Whatever that future holds, it’s great to wake up and your first thought is that your team won a derby the previous evening. That feeling will never lose its power. If only City could win a match every night, I’d probably get up a lot earlier. And it reminded us blues, after the chastening derby defeat last month, that these are two clubs operating on two very different levels, heading in two very different directions. You only had to look towards the touchline for evidence of that. Pep, as always – tense, intense, passionate, frustrated, euphoric, tetchy, alert. And across the way, sat a man who appeared to have won some sort of club competition. A chance to sit in the dugout for a match, and experience the life of a top-level coach. The terms and conditions of said competition allowed him onto the touchline twice per half to make vague hand gestures resembling a man trying to manually close a lift door. Ole Gunnar Solskjaer may be at the wheel, for now, but the engine’s shot, the suspension is on its last legs and the exhaust is dragging along the floor. He spent most of the match staring into middle distance like the man at C & A, with no idea how to stop what was happening. A man sat at a bus stop wondering why the number 23 has not arrived, processing in his brain whether he should just get a taxi. He did, to his credit, show some nous at half-time and alter United’s shape and restore a modicum of pride, but the damage had been done. And he should be thankful more was not done. It should have been ten.

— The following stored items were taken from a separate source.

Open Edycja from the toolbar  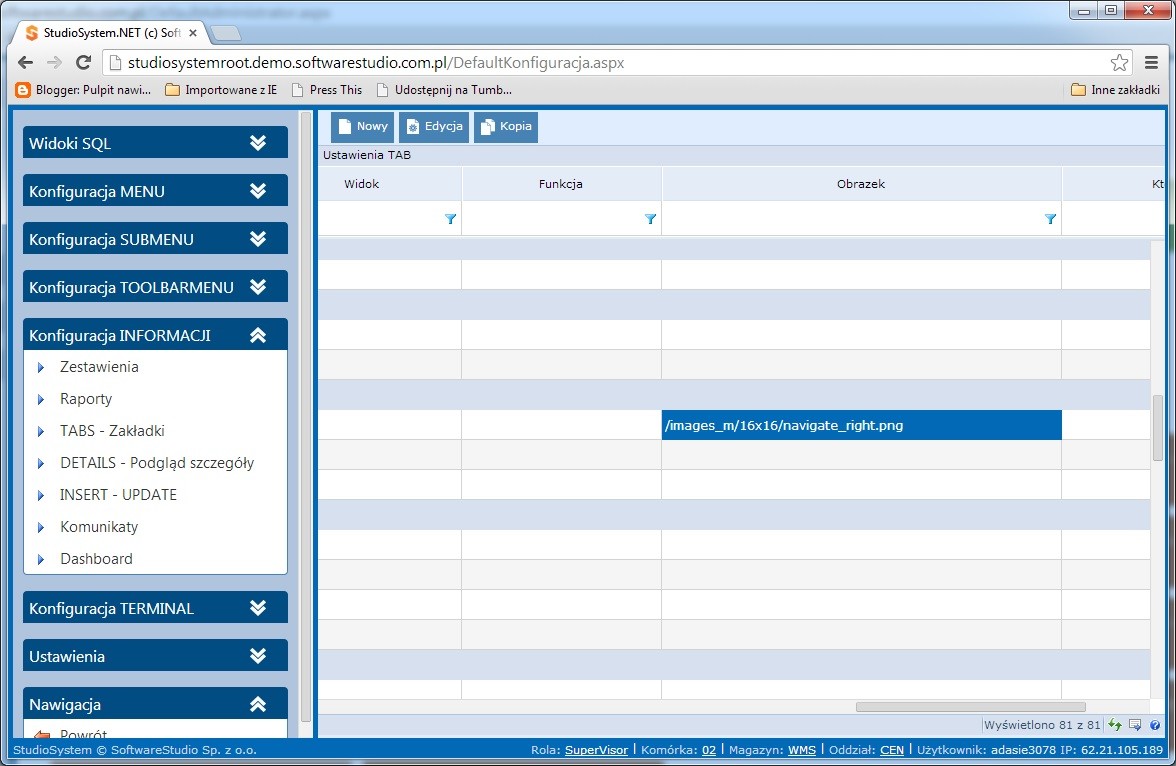[x=434, y=127]

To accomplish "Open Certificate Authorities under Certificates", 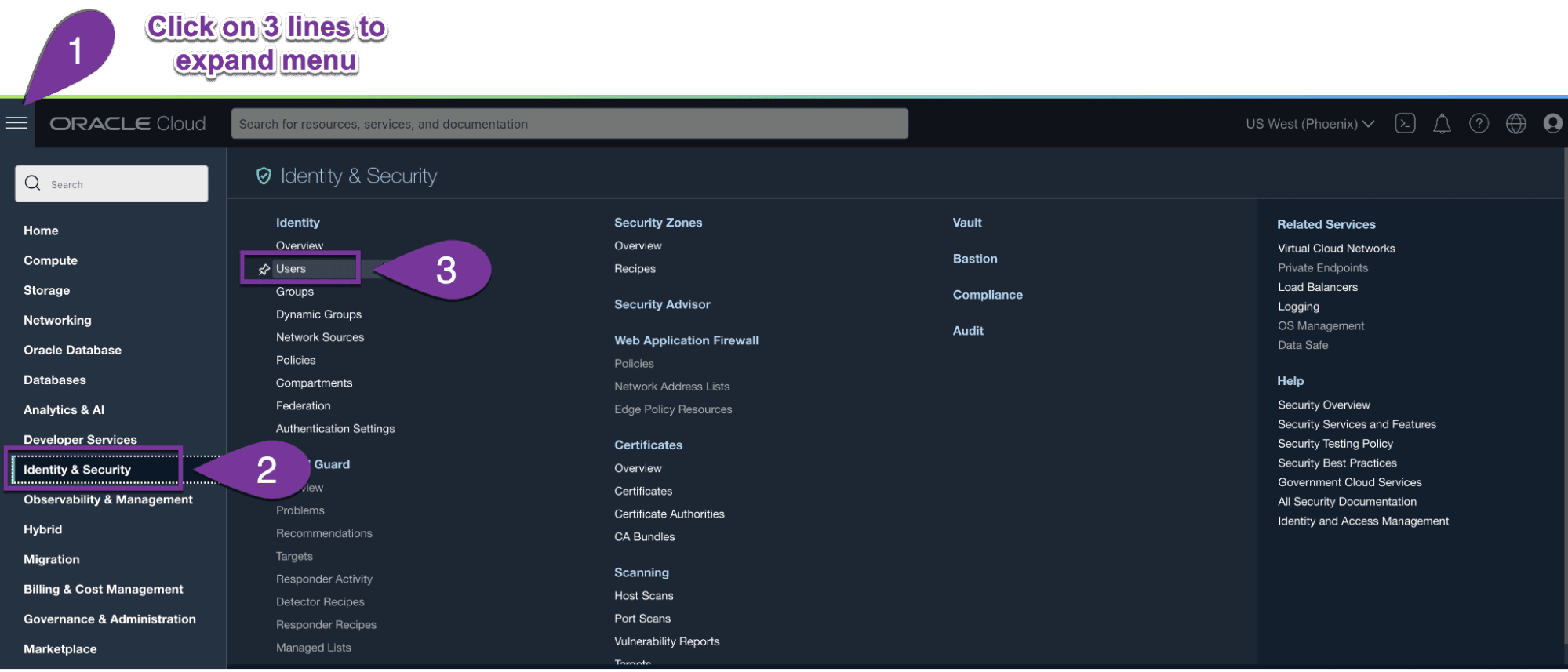I will point(669,514).
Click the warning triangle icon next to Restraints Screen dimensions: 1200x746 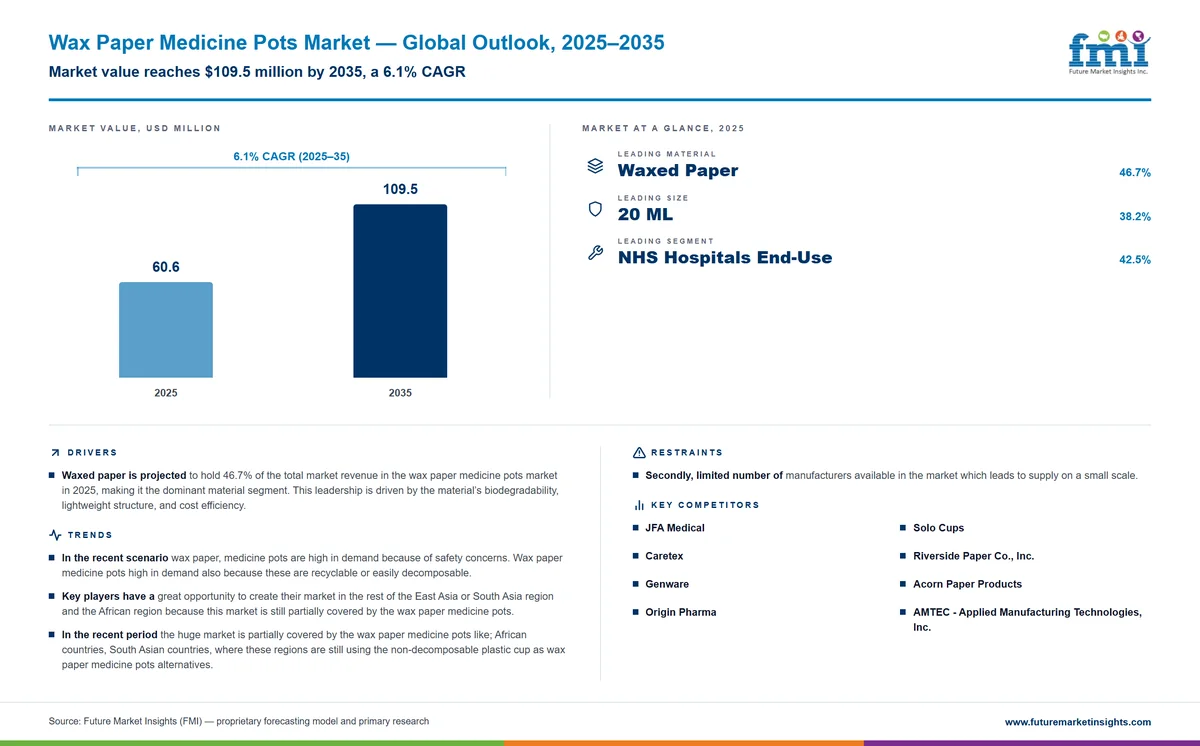[639, 453]
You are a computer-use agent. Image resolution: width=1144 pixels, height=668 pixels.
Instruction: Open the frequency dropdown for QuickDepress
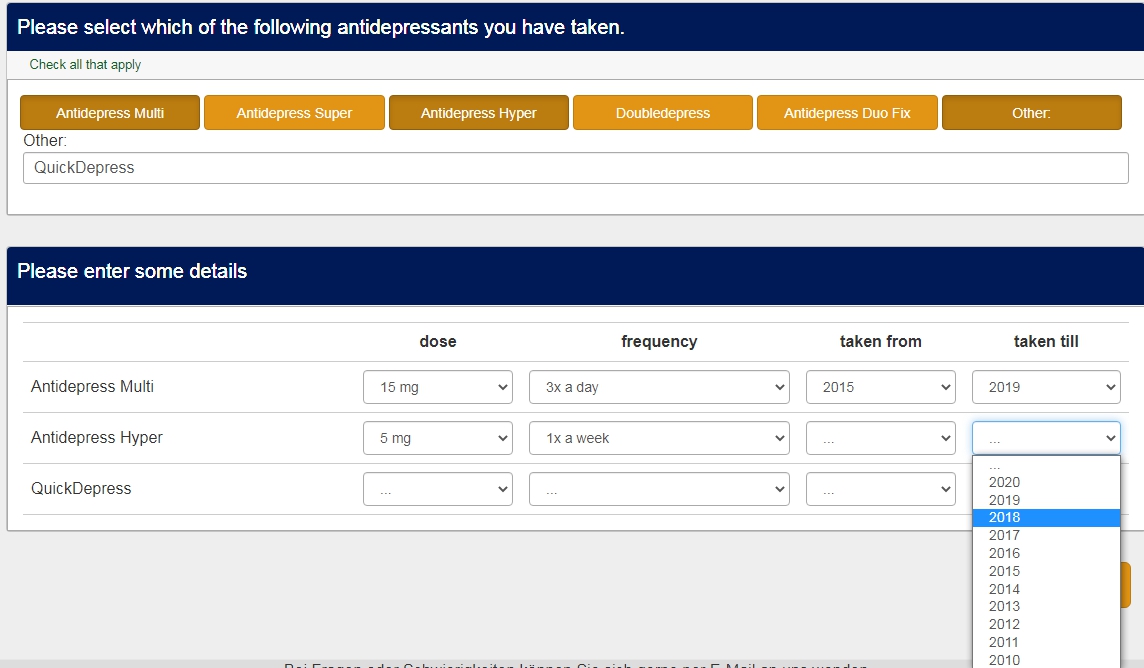[x=659, y=489]

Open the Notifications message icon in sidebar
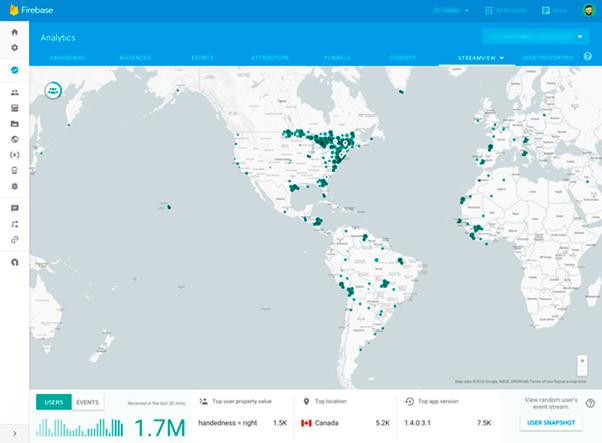coord(14,208)
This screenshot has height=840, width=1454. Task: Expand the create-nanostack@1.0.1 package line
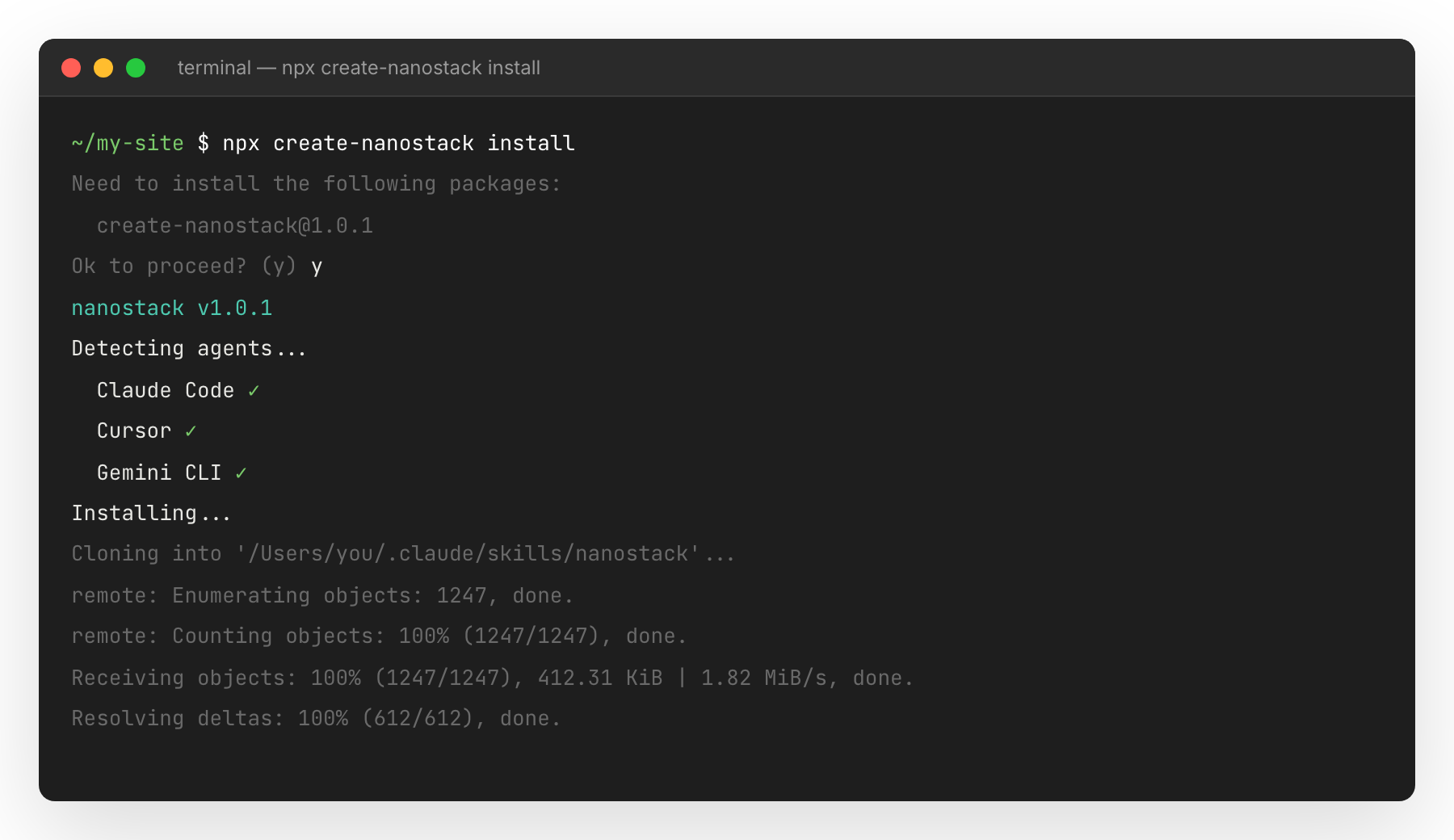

Still, when you put Phil Jones on the pitch for a Manchester derby, you get what you deserve. The City line up may have had me scratching my head and foolishly seeking help from Twitter, but the knowledge that whatever formation this was would be up against the “new Duncan Edwards” (Bobby Charlton’s words, not mine) were as reassuring as it got, akin to a rich cup of cocoa next to a roaring log fire, or having just enough money for a chippy tea (with scraps). A shame that it would not be Sergio Aguero skipping past his startled face that would be the key photographs the following morning, but Kevin De Bruyne selflessly took up the mantle. It baffles me that we lost to that rabble a month ago. Granted their team was arguably stronger, but then so was ours. After all, Bravo was in net, there were no strikers in blue, and Raheem seemed to have had one wine gum too many. But perhaps this was just more evidence of how away teams have prospered in Manchester derbies, and to remind ourselves that the job is not yet done. The second half has removed the chance to put our feet up in three weeks’ time and have some fun.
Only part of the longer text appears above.